Later, when the two square off again after Ness’s raids has brought the mob to the very threshold of anarchy, they roar and hiss in each other’s faces, Guzik screaming “We’re sick and tired of you and your guns! We’re tired of seeing you carry it and wave it and pick your teeth with it! This is an association, not a gang!”
But a gang it is, indeed, for everyone, there is a gangster. Even the bean counter who packs a loaded pencil at all times. Persoff will return to the series in five subsequent episodes, three times alone as Jake Guzik. A gifted, highly animated talent, Jerusalem-born Persoff enjoyed a great deal of exposure on television throughout the 1960s and voiced the elder Mouskewitz in Steven Spielberg’s first animated feature An American Tail in 1986. As a dynamic character actor, Persoff fits The Untouchables like a glove.
The episode is also noteworthy because it essentially births the personality of the show’s Frank Nitti, who had been written as far more business-like in the Playhouse drama. Despite not having any scenes together here, Nitti is being poised to become the arch-rival for Eliot Ness. Nitti’s proclivity to violence, colorful exchanges and Bruce Gordon’s memorable portrayal will become series hallmarks.

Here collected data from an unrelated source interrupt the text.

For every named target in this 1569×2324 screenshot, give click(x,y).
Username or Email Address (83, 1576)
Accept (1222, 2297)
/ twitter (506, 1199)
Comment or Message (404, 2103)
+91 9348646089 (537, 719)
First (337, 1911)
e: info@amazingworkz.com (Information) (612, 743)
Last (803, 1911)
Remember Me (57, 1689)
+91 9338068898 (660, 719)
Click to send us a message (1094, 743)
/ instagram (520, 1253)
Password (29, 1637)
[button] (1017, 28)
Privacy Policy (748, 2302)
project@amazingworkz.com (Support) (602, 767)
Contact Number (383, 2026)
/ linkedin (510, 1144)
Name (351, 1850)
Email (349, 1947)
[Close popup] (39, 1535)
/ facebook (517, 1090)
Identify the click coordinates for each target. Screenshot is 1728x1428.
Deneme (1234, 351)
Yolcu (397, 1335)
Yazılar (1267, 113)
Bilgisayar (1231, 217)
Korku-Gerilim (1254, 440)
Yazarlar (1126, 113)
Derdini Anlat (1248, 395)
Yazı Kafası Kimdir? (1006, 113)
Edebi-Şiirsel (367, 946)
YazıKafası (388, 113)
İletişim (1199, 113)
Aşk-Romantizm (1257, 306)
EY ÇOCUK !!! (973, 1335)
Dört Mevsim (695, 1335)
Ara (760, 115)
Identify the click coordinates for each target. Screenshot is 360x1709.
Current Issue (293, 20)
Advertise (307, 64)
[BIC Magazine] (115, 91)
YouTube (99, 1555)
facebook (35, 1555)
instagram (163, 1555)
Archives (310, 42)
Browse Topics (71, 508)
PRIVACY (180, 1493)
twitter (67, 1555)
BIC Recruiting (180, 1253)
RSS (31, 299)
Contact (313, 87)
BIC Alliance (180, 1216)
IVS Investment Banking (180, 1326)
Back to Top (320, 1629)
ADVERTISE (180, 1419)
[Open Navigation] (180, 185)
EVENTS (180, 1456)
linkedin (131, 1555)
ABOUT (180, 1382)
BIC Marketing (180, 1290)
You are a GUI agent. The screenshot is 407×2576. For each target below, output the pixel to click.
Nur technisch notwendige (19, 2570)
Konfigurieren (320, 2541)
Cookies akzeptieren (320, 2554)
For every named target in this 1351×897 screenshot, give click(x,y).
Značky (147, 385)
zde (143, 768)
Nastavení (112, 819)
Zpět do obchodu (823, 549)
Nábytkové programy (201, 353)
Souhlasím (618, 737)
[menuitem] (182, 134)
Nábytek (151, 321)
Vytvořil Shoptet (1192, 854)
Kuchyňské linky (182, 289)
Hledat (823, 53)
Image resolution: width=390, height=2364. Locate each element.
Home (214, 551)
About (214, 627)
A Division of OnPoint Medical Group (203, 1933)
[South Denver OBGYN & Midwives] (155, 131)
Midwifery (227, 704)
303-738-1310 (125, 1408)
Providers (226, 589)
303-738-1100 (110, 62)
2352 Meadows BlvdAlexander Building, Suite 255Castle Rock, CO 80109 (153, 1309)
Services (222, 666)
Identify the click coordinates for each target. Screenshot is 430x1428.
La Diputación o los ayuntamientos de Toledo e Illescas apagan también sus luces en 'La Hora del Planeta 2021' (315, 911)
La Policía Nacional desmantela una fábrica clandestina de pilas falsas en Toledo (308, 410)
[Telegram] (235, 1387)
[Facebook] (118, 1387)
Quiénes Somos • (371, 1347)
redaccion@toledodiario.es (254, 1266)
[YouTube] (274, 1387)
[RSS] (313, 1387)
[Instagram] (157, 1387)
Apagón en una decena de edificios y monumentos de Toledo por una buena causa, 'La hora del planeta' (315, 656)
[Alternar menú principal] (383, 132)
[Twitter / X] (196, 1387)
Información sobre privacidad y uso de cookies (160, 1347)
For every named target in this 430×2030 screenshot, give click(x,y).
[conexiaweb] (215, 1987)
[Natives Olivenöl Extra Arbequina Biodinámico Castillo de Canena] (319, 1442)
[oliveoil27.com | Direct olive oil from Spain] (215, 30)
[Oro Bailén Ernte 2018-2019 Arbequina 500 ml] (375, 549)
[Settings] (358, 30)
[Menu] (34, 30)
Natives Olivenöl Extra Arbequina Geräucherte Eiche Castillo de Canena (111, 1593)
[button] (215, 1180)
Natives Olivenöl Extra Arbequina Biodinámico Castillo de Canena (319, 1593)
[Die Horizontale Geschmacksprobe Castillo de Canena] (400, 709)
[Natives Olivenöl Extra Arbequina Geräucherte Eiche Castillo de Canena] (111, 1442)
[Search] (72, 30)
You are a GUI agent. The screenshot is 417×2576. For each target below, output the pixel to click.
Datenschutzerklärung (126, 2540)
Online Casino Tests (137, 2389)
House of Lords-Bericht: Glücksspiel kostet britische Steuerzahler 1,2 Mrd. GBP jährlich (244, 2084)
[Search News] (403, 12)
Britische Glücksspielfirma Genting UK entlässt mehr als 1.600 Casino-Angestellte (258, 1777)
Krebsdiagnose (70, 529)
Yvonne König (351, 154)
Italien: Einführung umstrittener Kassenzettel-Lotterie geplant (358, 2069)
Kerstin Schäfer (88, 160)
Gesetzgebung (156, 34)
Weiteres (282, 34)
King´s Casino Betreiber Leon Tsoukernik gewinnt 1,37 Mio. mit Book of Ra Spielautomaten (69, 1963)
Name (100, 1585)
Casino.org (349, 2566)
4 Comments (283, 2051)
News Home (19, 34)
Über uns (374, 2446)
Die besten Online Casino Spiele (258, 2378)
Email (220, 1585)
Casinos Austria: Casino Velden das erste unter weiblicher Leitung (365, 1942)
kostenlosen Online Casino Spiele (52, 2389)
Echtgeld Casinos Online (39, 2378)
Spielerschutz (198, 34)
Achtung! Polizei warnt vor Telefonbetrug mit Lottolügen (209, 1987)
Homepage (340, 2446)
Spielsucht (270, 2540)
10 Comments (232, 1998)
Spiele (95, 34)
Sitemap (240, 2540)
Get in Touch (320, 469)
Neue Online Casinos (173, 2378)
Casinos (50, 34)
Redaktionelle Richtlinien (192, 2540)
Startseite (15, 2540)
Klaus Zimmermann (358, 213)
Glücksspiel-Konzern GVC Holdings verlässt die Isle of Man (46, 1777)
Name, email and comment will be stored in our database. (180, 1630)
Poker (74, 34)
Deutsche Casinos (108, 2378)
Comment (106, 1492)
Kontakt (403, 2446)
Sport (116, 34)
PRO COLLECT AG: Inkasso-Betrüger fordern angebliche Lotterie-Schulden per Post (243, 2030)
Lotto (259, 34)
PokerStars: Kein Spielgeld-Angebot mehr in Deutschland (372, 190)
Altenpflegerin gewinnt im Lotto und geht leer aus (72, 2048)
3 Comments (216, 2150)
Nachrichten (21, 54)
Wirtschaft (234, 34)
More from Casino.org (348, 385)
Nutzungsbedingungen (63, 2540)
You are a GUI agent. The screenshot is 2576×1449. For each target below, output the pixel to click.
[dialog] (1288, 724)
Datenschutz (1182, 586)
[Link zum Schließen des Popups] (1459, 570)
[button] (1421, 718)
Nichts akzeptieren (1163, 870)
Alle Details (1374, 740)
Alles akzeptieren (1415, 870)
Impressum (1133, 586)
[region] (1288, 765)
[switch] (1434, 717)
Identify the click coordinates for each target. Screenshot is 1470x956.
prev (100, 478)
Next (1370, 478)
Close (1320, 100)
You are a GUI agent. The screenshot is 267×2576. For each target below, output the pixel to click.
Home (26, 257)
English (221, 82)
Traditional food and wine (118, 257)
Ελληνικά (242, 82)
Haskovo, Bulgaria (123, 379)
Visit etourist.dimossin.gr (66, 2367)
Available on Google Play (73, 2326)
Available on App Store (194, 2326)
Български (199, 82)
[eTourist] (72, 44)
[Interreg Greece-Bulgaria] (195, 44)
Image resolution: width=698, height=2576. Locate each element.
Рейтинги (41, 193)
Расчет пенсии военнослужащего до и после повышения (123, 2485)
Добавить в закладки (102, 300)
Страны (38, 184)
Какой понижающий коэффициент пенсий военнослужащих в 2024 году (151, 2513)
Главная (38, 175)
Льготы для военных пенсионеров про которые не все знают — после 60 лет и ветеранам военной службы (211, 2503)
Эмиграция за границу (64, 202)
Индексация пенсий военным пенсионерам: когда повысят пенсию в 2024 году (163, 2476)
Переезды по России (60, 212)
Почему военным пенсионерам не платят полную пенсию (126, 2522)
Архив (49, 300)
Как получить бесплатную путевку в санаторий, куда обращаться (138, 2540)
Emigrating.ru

This hour is also the introductory vehicle for Enrico Rossi, one of the precious few “good” Italians, played memorably by Nick Georgiade (who had just recently gotten slugged in a brewery raid in the original two-parter while playing a smart mouthed hoodlum.) As one of the two barbers witnessing the Nitti massacre – the other not wishing to identify Nitti due to acute spinal curvature – Rossi signs on to help Ness “do something about these butchers.”
Had continuity been an important concept in this series, Rossi should not have appeared in any program dated prior to May 1932, but he will appear routinely in 1929, 1930 and 1931. Rossi is easily Ness’s most readily identified Untouchable given his Roman nose and mellow voice so the idea of leaving him out of backdated scripts is much weaker than trying to stick to a continuity that viewers would likely not even remember.
On the downside, Nitti might be dumb, but not stupid. To leave not one, but two witnesses to a massacre is not only cerebrally stupid, but unbelievable as well. A mob that only recently dusted seven men in a garage on St. Valentine’s Day, one of them an innocent bystander, would not leave two barbers standing.
The most serious problem is Barbara Richie, alias Brandy La France, as portrayed by Barbara Nichols. She is only slightly easier to watch here, sober and in mourning, than she was in the Desilu Playhouse where she was drunk, obnoxious, shallow, and definitely in need of further drama lessons. Her performance is often painful to watch.
Throughout much of the first season, writers would try to find the right voice for Winchell and often his narrations wouldn’t vary much from week to week and in this episode, they are prosaic at best. Since Winchell wrote none of his own copy, it was later suggested that he adopt a more urgent, news-like delivery. This angle gave the writers the direction necessary to fabricate Winchell’s voice-overs with bulletin-like consistency that eventually became the program’s trademark.
As the premiere episode, it has a tendency to drag its feet toward the end, but definitely sets the tone for the 117 hours to follow.
Screenwriter David Karp, who would go onto win an Emmy in 1965, carves out some pretty great exchanges like those mentioned between Guzk and Nitti.
While Barbara Nichols’ portrayal of Barbara Guzik is otherwise a glaring headlight in this episode, her exchange with Ness in the last quarter of the episode offers us our first glimpse of an Eliot Ness that thrives in pushing the envelope for justice as he needles her into helping their case.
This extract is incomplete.